Export.table.toDrive({
   collection: sampledFeatures,
   description: filename,
   folder: exportFolder,
   fileFormat:
'CSV',
   selectors: columnsWanted
 });
 
}

   

Code Checkpoint F62b. The book’s repository contains a script that shows what your code should look like at this point.

When we run this script, it builds our computational query for each year, creating a batch of 20 individual jobs that will show up in the Task pane (Fig. F6.2.4). Each task name includes the year, since we used our looping variable i to modify the base filename we specified.

Fig. F6.2.4 Creation of batch tasks for each year

We now encounter a downside to creating batch tasks within the JavaScript Code Editor: we need to click Run to execute each job in turn. Here, we made this easier by programmatically assigning each job the filename we want, so we can hold the Cmd/Ctrl key and click Run to avoid the export task option window and only need to click once per task. Still, one can imagine that at some number of tasks, one’s patience for clicking Run will be exceeded. We assume that number is different for everyone.

Note: If at any time you have submitted several tasks to the server but want to cancel them all, you can do so more easily from the Earth Engine Task Manager that is linked at the top of the Task pane. You can read about that task manager in the Earth Engine User Guide.

In order to auto-execute jobs in batch mode, we’d need to use the Python API. Interested users can see the Earth Engine User Guide Python API tutorial for further details about the Python API. 

Section 2. Scaling Across Space via Spatial Tiling

Breaking up jobs in space is another key strategy for scaling operations in Earth Engine. Here, we will focus on making a cloud-free composite from the Sentinel-2 Level 2A Surface Reflectance product. The approach is similar to that in Chap. F4.3, which explores cloud-free compositing. The main difference is that Landsat scenes come with a reliable quality band for each scene, whereas the process for Sentinel-2 is a bit more complicated and computationally intense (see below).

Our region of interest is the state of Washington in the United States for demonstration purposes, but the method will work at much larger continental scales as well.

Cloud Masking Approach

While we do not intend to cover the theory behind Sentinel-2 cloud masking, we do want to include a brief description of the process to convey the computational needs of this approach.

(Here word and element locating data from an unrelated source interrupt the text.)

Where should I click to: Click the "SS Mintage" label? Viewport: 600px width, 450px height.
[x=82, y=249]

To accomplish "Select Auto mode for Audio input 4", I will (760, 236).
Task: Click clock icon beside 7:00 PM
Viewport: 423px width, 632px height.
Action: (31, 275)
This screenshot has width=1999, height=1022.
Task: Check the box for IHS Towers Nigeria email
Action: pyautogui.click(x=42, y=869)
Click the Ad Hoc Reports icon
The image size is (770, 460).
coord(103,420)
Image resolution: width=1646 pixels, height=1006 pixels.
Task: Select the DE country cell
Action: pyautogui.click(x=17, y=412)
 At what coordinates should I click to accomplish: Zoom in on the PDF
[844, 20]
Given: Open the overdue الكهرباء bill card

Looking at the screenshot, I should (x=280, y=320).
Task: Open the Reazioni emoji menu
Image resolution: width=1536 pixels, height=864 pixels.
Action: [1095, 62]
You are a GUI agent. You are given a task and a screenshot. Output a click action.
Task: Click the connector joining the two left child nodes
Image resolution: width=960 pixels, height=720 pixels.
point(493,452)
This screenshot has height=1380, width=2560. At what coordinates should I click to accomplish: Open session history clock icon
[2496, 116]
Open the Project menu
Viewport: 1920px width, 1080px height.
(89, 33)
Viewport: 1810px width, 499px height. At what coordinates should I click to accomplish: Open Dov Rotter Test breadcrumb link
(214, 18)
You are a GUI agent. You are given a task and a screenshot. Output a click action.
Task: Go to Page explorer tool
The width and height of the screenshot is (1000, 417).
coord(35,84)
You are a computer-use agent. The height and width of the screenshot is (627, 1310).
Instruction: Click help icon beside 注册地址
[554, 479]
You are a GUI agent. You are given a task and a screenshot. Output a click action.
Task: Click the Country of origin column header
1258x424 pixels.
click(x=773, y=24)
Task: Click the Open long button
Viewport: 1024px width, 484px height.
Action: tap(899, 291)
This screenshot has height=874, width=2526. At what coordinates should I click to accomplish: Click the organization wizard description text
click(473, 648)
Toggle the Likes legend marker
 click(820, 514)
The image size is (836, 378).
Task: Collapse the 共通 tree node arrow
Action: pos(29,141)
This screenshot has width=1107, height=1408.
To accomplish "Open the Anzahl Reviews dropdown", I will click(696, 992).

The Sentinel-2 Level 2A collection does not come with a robust cloud mask. Instead, we will build one from related products that have been developed for this purpose. Following the existing Sentinel-2 cloud masking tutorials in the Earth Engine guides, this approach requires three Sentinel-2 image collections:

  • The Sentinel-2 Level 2A Surface Reflectance product. This is the dataset we want to use to build our final composite.
  • The Sentinel-2 Cloud Probability Dataset, an ImageCollection that contains cloud probabilities for each Sentinel-2 scene.
  • The Sentinel-2 Level 1C top-of-atmosphere product. This collection is needed to run the Cloud Displacement Index to identify cloud shadows, which is calculated using ee.Algorithms.Sentinel2.CDI (see Frantz et al. 2018 for algorithm description).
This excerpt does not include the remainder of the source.